Your goal:
Put the lines of the records below into a Markdown table with two columns, Row and Text, starting at the line containing "Identify the location" and ending at the line containing "(386, 825).". Number each row, skip blank lines, and leave out the pictures.

Data provided:
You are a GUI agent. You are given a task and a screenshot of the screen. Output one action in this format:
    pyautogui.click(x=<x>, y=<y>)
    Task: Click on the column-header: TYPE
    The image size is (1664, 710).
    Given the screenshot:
* * *
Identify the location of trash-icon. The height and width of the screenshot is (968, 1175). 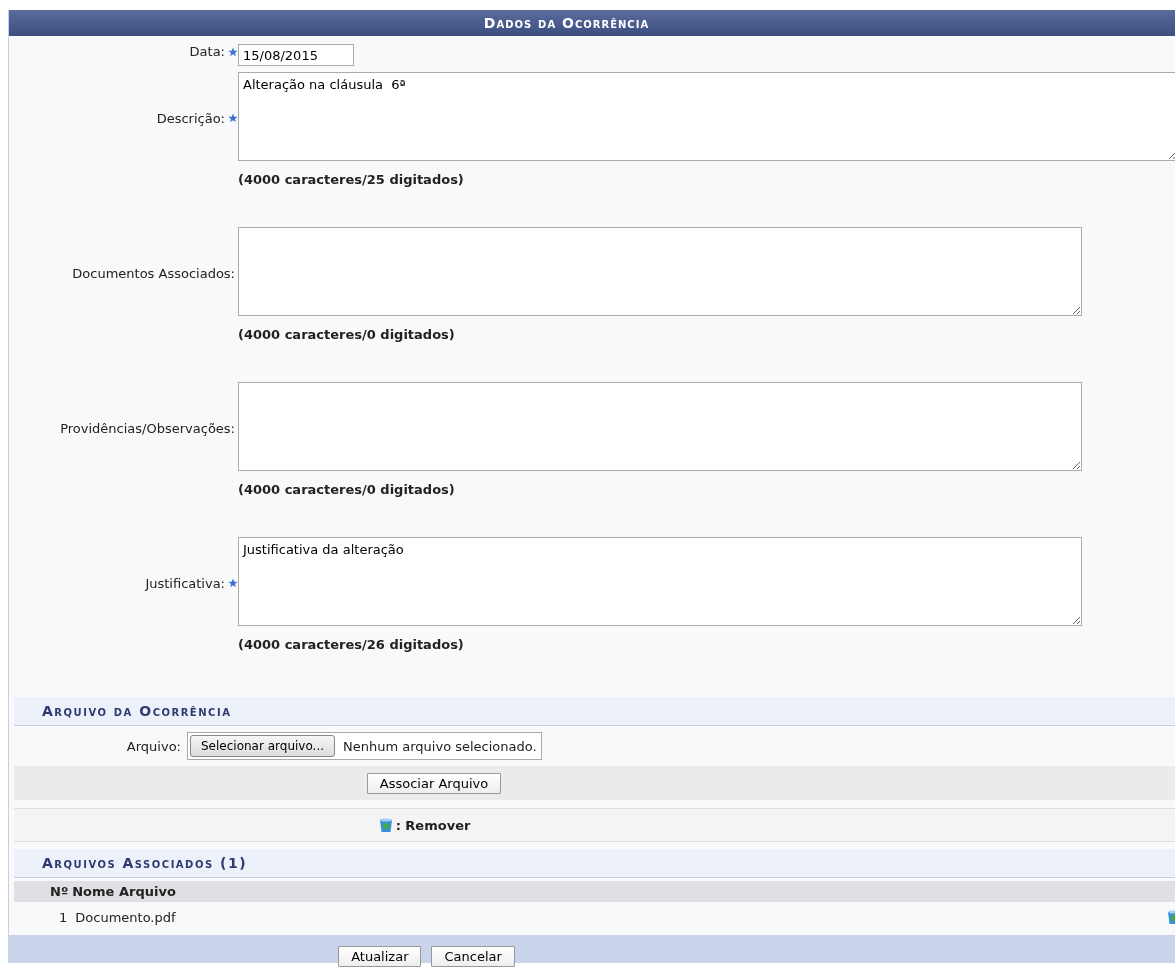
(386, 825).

Solution to the exercise:
| Row | Text |
|---|---|
| 1 | Identify the location of trash-icon. The height and width of the screenshot is (968, 1175).  |
| 2 | (386, 825). |